You should add Dawkins'
The Blind Watchmaker to your reading list. At the very least, the first half of Chapter 3, in which he describes the difference between
single-step selection (SSS, to make my typing go faster) and
cumulative selection (CS). In SSS, you try to get everything to fall randomly in place all at once, then you try again from scratch, and again from scratch, etc. OTOH, CS uses each attempt as the starting point for the next attempt. SSS selection is what creationists and IDists claim that evolution uses, whereas CS is what evolution does use.
The effectiveness of SSS can be calculated directly and, as you stated, it results in an extremely low probability, so low as to be deemed virtually impossible. But that's not what evolution uses. To illustrate and test a CS model, he wrote his WEASEL program in BASIC that used CS to generate a single line of Shakespeare, "Methinks it is like a weasel". They started the program and left for lunch and and it was finished by the time they returned. In the book, he does not provide a code listing, but he does describe what the program does. Armed with that information, many skeptics have written their own versions of WEASEL in their own choice of language (BASIC, being an interpreted language, is rather slow and so is not a very good choice unless you're not a very experienced programmer). The Wikipedia article that Modulus pointed you to (please read it) points to a long-established page that presents a number of those programs:
Almost Like a Whale.
My own program, MONKEY, was written a couple decades ago in Turbo Pascal (I am David Wise). You can download my program along with the source code from his site (my own is down until I can find a new provider). Unfortunately, a timing loop in the start-up code of TP started failing when PCs started running faster, as described by Musgrave on his page. I found and incorporated a fix for that, but I don't know whether Musgrave ever got it.

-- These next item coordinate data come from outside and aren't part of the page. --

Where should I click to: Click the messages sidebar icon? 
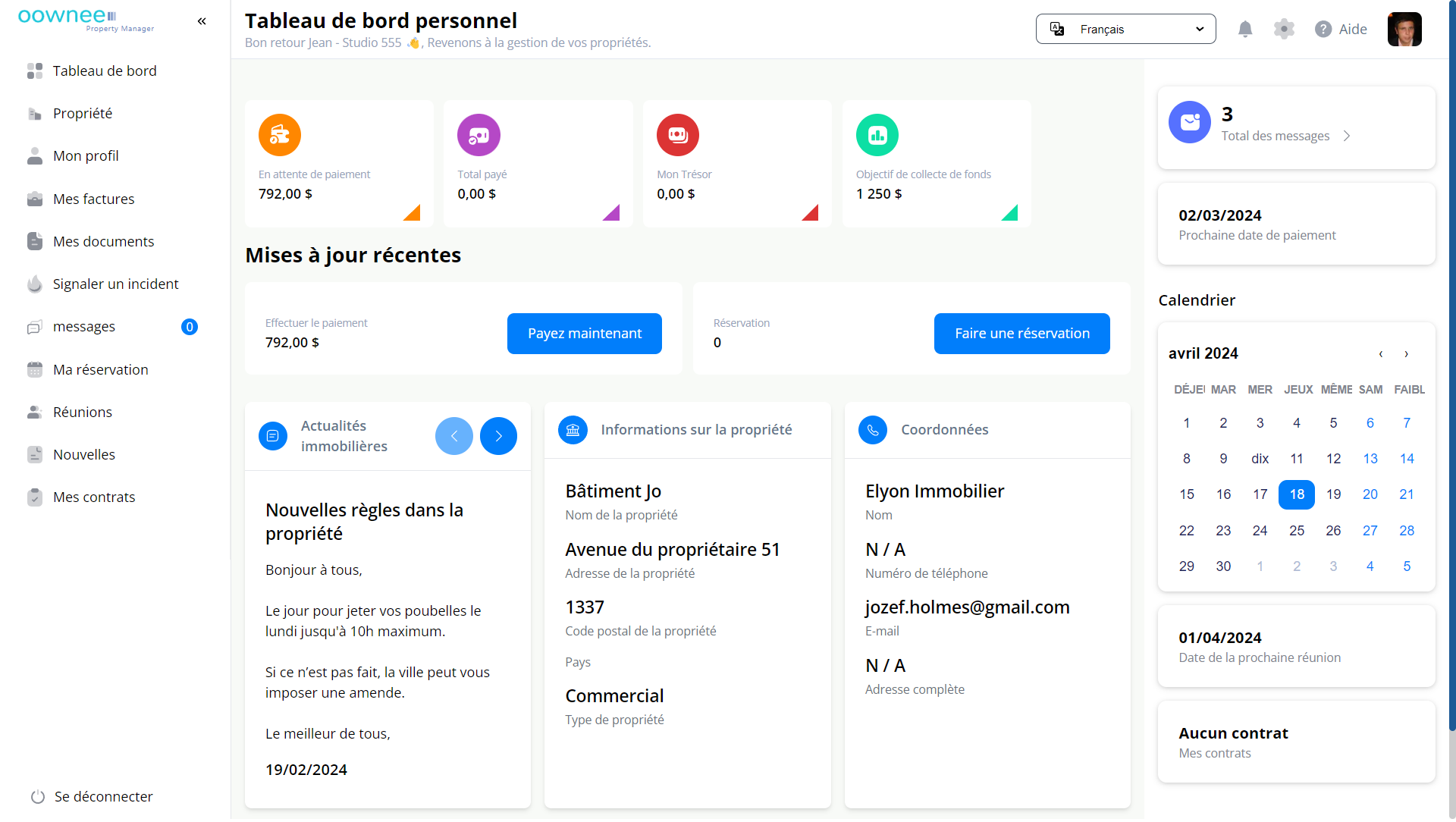35,326
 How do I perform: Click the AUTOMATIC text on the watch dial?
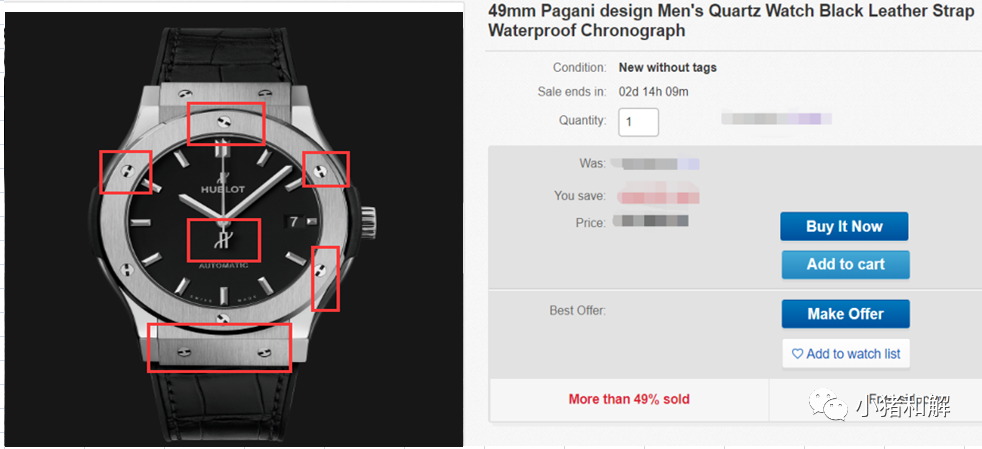(224, 266)
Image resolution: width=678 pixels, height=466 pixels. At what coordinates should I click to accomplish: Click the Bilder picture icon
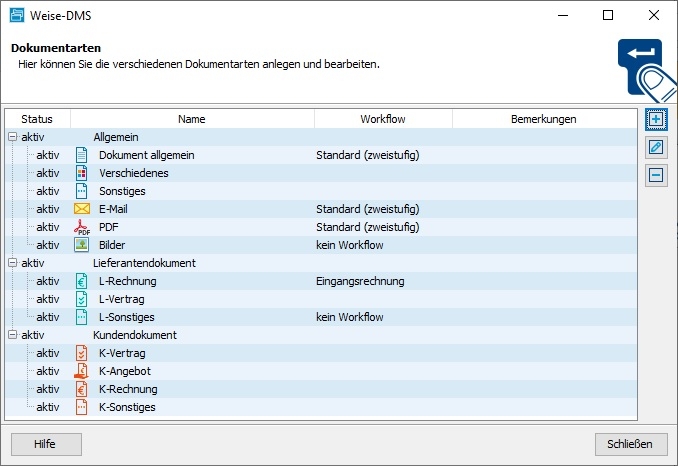[x=82, y=245]
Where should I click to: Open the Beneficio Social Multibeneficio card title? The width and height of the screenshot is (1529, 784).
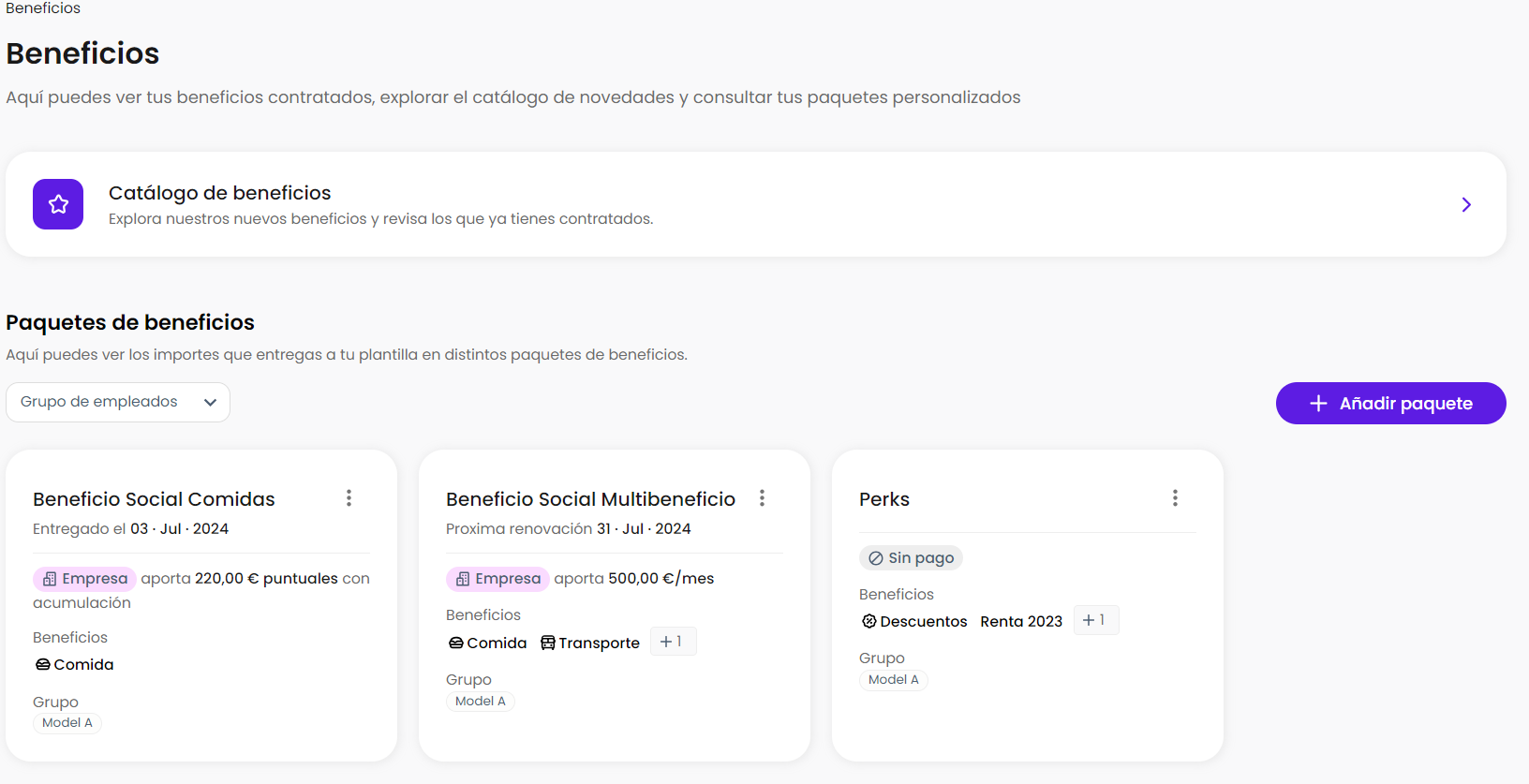click(x=590, y=499)
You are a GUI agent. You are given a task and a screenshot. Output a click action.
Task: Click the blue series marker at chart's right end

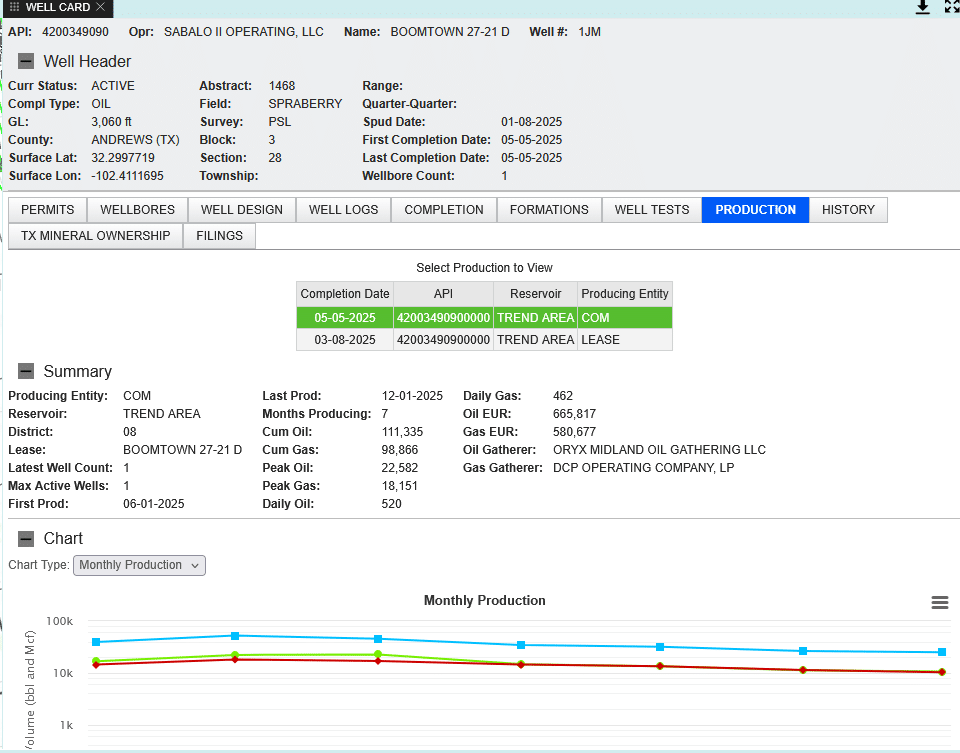[x=941, y=652]
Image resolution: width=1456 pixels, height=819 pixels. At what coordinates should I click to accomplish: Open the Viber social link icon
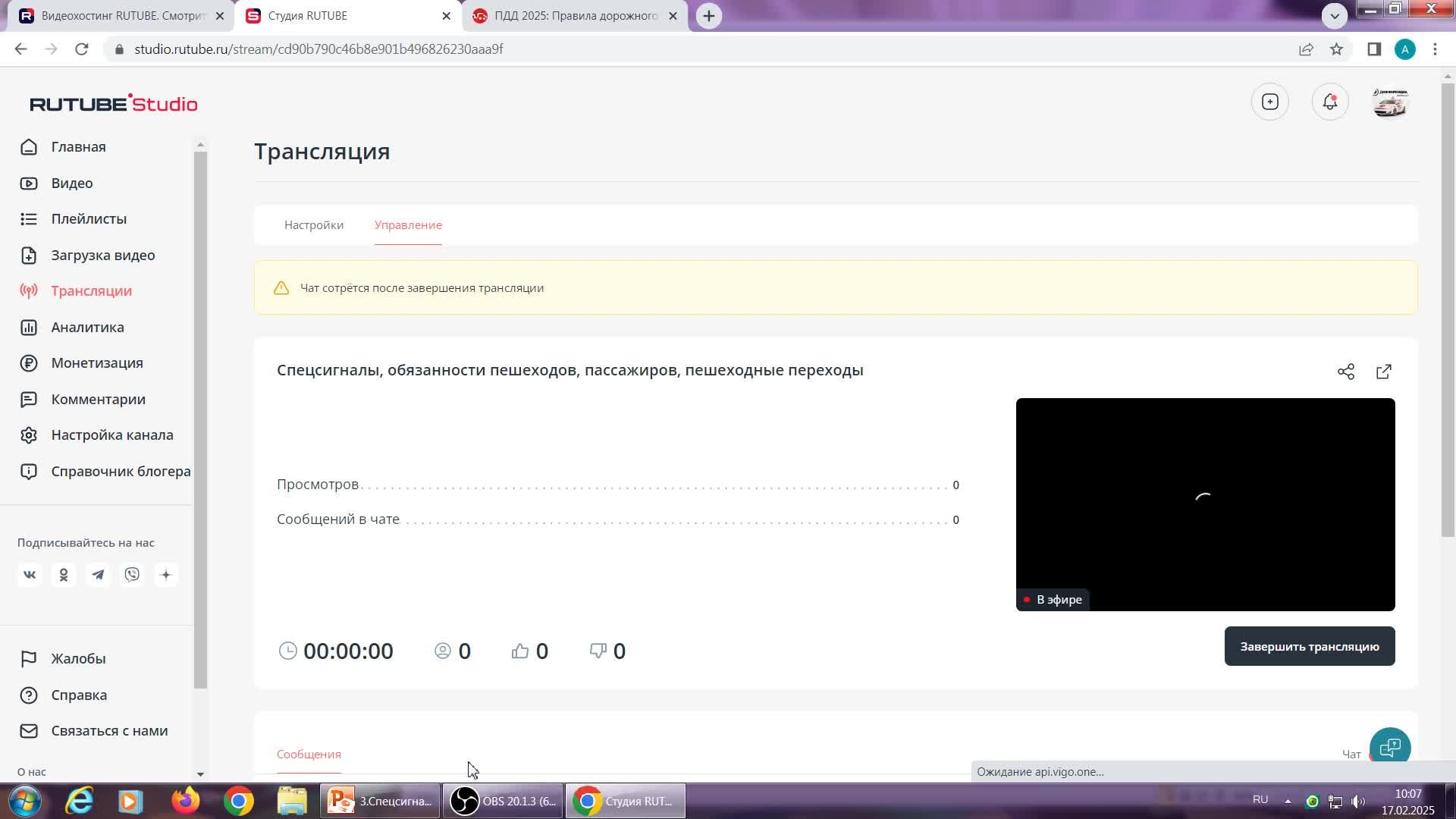(x=132, y=575)
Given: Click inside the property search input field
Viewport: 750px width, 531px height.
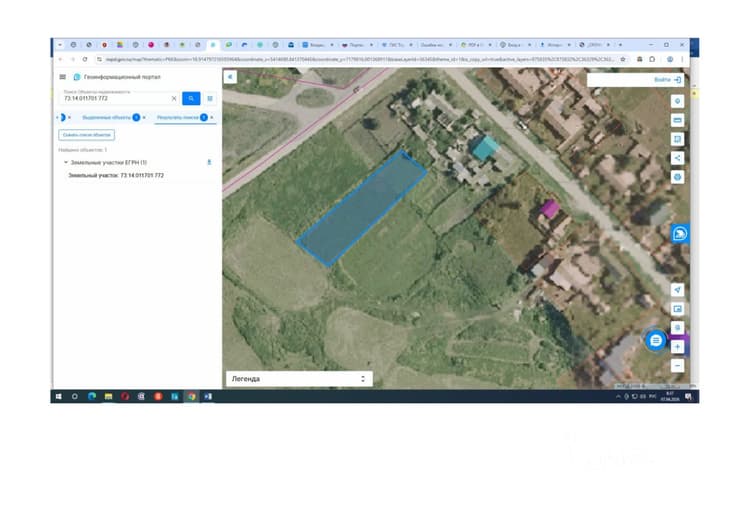Looking at the screenshot, I should [x=116, y=99].
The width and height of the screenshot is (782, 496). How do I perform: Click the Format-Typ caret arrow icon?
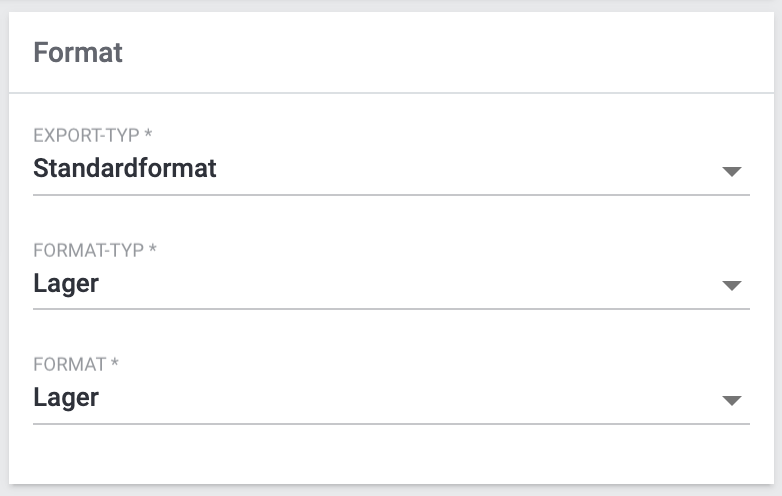coord(732,286)
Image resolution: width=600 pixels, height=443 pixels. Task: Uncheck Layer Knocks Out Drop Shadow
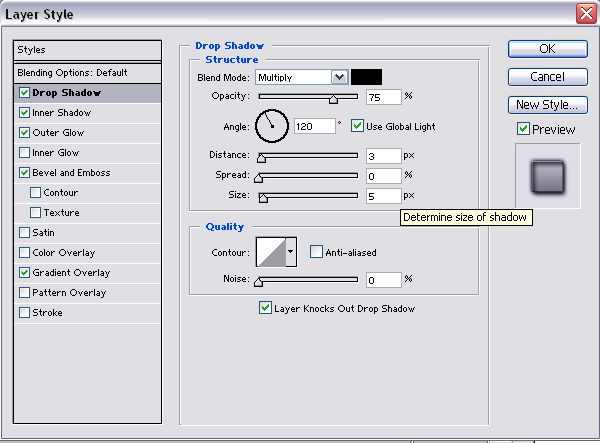point(265,308)
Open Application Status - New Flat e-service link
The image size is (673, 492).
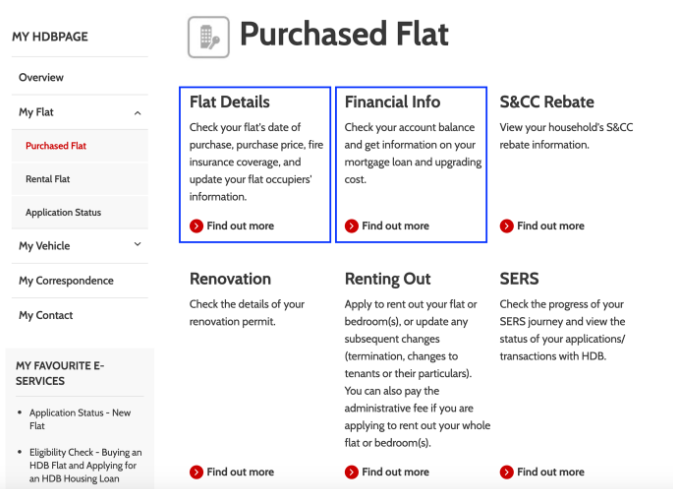click(x=80, y=419)
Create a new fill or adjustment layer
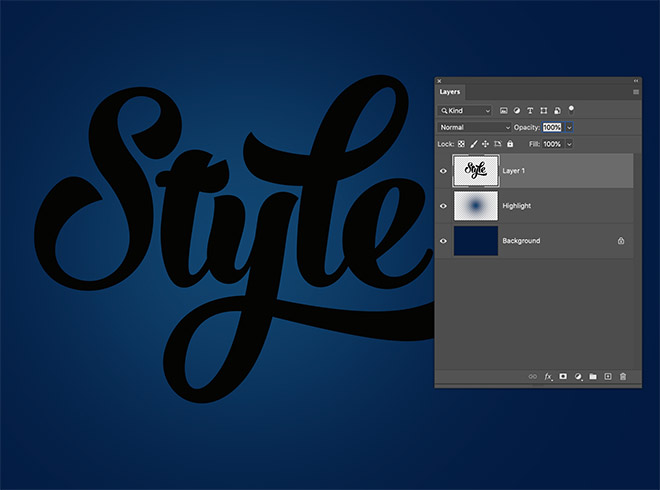The image size is (660, 490). [578, 377]
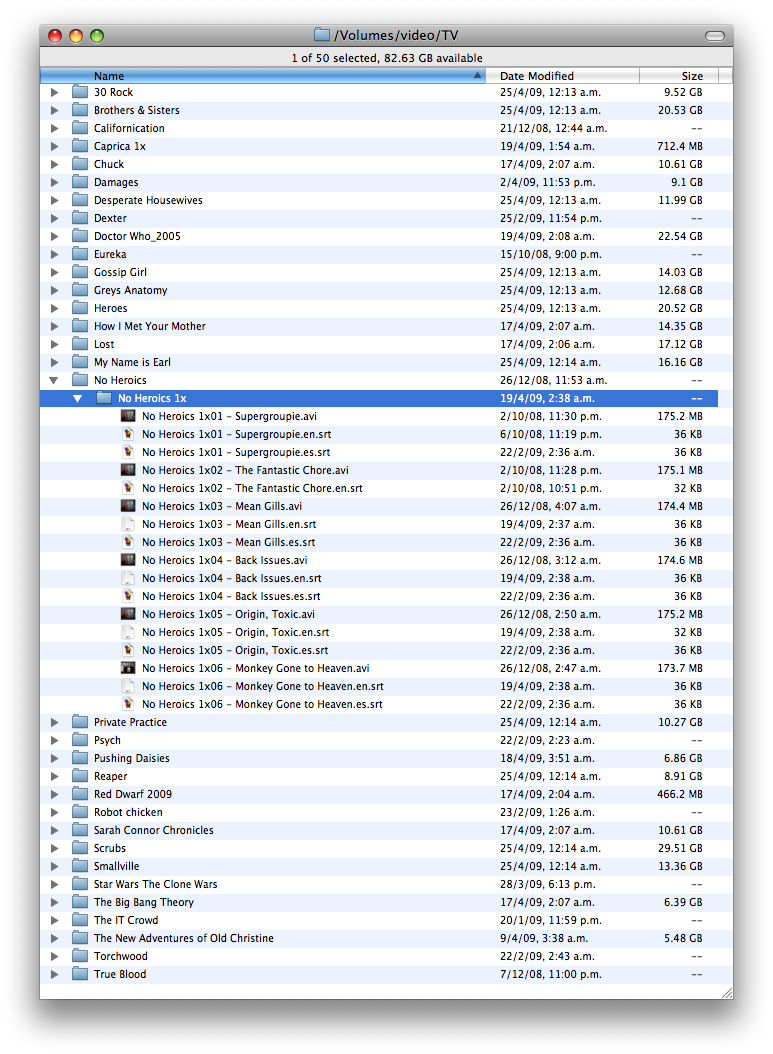Select No Heroics 1x04 - Back Issues.avi
Image resolution: width=773 pixels, height=1054 pixels.
224,560
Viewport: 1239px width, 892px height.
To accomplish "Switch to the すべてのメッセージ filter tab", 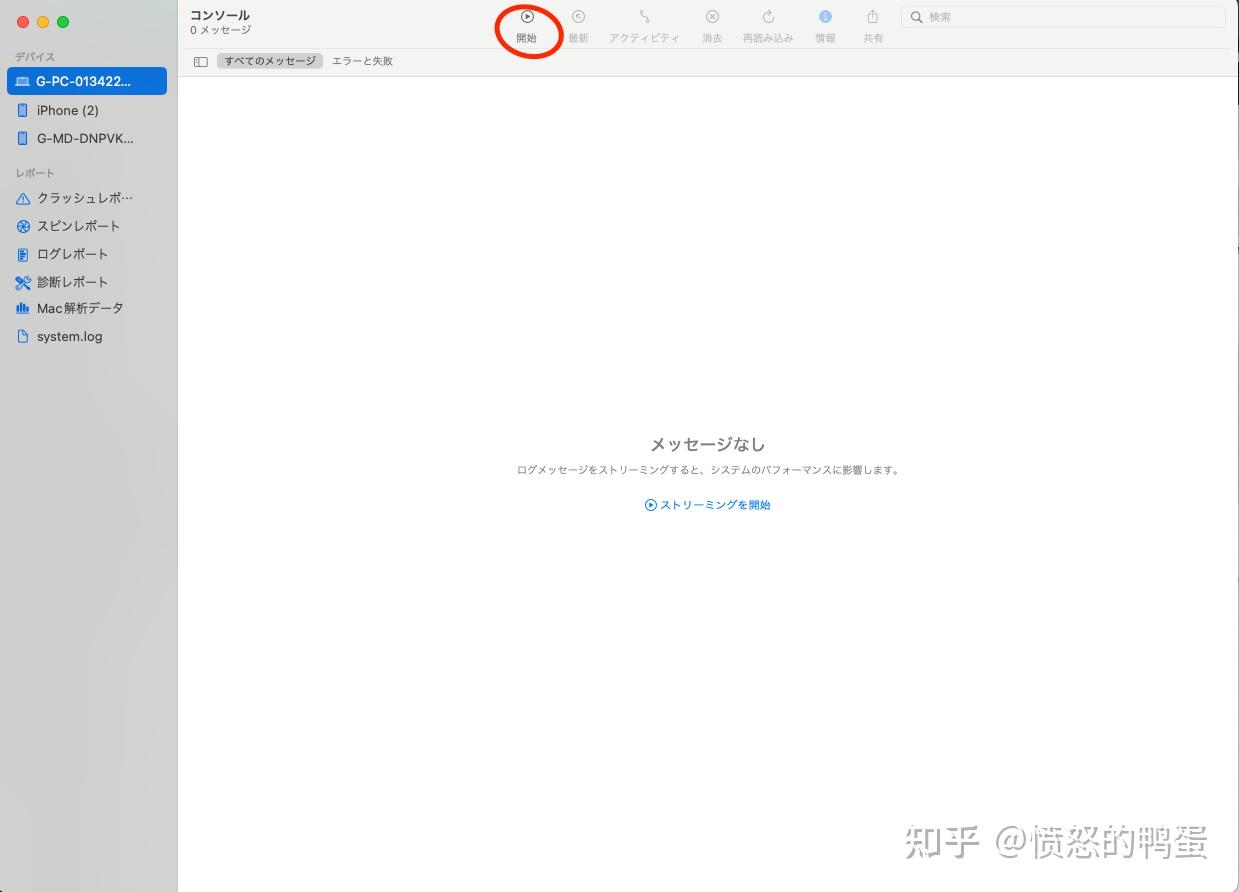I will click(269, 61).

I wrote MONKEY because I couldn't believe Dawkins' claim. I calculated the SSS probability and assumed a computer much faster than my PC/XT (Norton Factor 2) that could perform a million tests per second and came to the conclusion that in order to have one chance in a million that computer would need to run for a couple hundred billion years, many times longer that the universe has been in existence. But with CS, MONKEY succeeded within a few minutes (most often within 30 seconds, depending on population size) consistently, repeatedly, without fail.
I then analyzed the probabilities involved, though for CS I had to employ Markovian chains. What I found was that the only way for MONKEY to fail using CS would be for almost every single attempt to fail, the probability for which is much lower that the probability for SSS to succeed.
I just checked and Musgrave included my calculations and write-up on his page.